I’m puzzled: If someone thinks it’s biased to suggest you base your vote on each candidate’s vision, programs, knowledge of the issues, ability to lead and manage, and how well each one presents himself, I’m left to wonder what would constitute an unbiased set of criteria. Perhaps Fox News could prescribe something more Fair and Balanced(TM). If not, I’m sure Al Franken would be willing to help.
The election tactics pursued this year … to some extent by every major candidate; this isn’t the proper venue for evaluating the candidates’ relative rank on the rankness scale, let alone the childish question of who started it … is simply a symptom of something relevant to you in your job every day you show up for work. It’s the philosophy that winning justifies any and all tactics. Call it the Vince Lombardi syndrome, from Lombardi’s famous statement that “Winning isn’t everything, it is the only thing.”
From all accounts, by the way, Lombardi would be horrified, having advocated sportsmanship above all else. As a country, though, our culture has mutated — from the “it isn’t whether you win or lose that matters, it’s how you play the game” values of my youth to the “do whatever it takes to win,” philosophy so many Americans now apparently admire.
Increasingly, the organizational cultures in which you’re likely to find yourself exhibit the Lombardi syndrome. Why is that?
It’s easy, and pointless, to try to determine whose fault it is that we find the Lombardi syndrome on the increase. As with so many other circumstances, the “blame” belongs to systemic traits, not to the individuals and corporations trying to succeed within the system.
My own opinion is that business leaders are trapped in a sort of “tragedy of the ethical commons.” It’s like a WWF cage match without the script: If your opponent is willing to hit you with a chair or a hidden baseball bat and you play by the rules, you’re going to lose. Every time. It’s why regulation, and the enforcement of regulations, is important. It lets business leaders who prefer to behave ethically do so without losing competitive ground to those who don’t. But regulation has fallen out of favor — deregulation is on the increase, regulations are increasingly written by the industries being regulated, and enforcement of the regulations that remain is declining.
So what do you do when you find yourself working for a Lombardi-syndrome company? How do you maintain your own equilibrium? How, that is, do you behave ethically when every choice in front of you is, to your moral palette, distasteful? (Harkening back to last week: If you dislike all the candidates, do you abstain or vote for one of them anyway?) The answer, I think, is that ethics is a filter, not a guide.

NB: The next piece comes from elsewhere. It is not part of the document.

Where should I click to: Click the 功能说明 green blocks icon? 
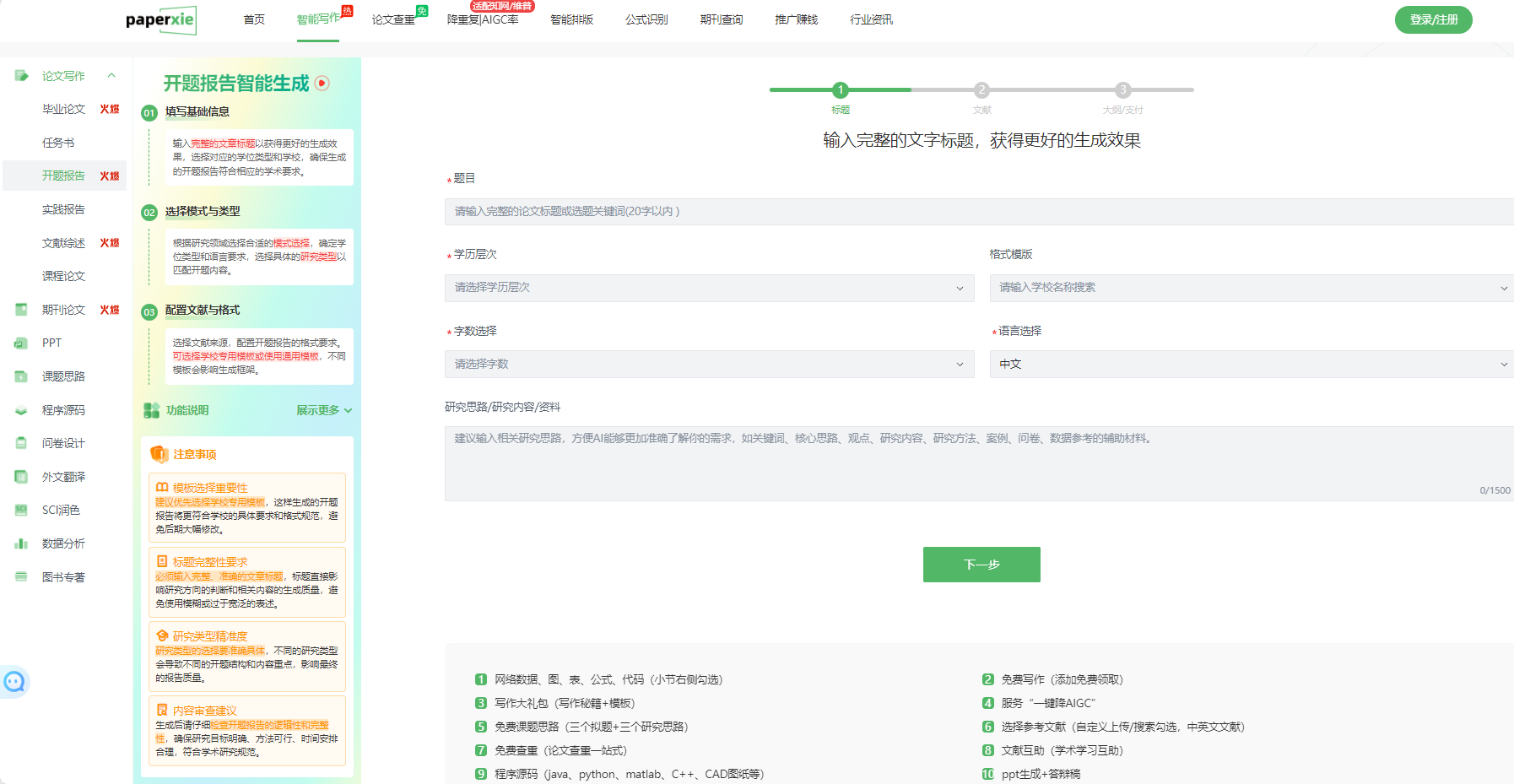click(x=151, y=410)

We live, after all, in a capitalist economic system, predicated on the idea that each of us is expected to act in our own self-interest. Acting in your own self-interest just doesn’t have much moral substance, but acting against it violates the core premise of a capitalist society.
Still, Americans generally figure they’re supposed to “do the right thing.” It’s much like Ginsberg’s restatement of the three laws of thermodynamics: You can’t win, you can’t break even, and you can’t quit the game. So unless you’re willing to eke out a living as a self-sufficient scratch farmer, or are confident you can find a job with a company that adheres to a set of ethical values close to your own, you have to figure out how to deal with this ethical paradox.
“Do the right thing,” is simply unhelpful. It assumes the conclusion. “Don’t do a wrong thing,” is more useful; “do the least wrong thing,” is often the best you can do.
When it is, hold your nose and do the least wrong thing. What other choice do you have?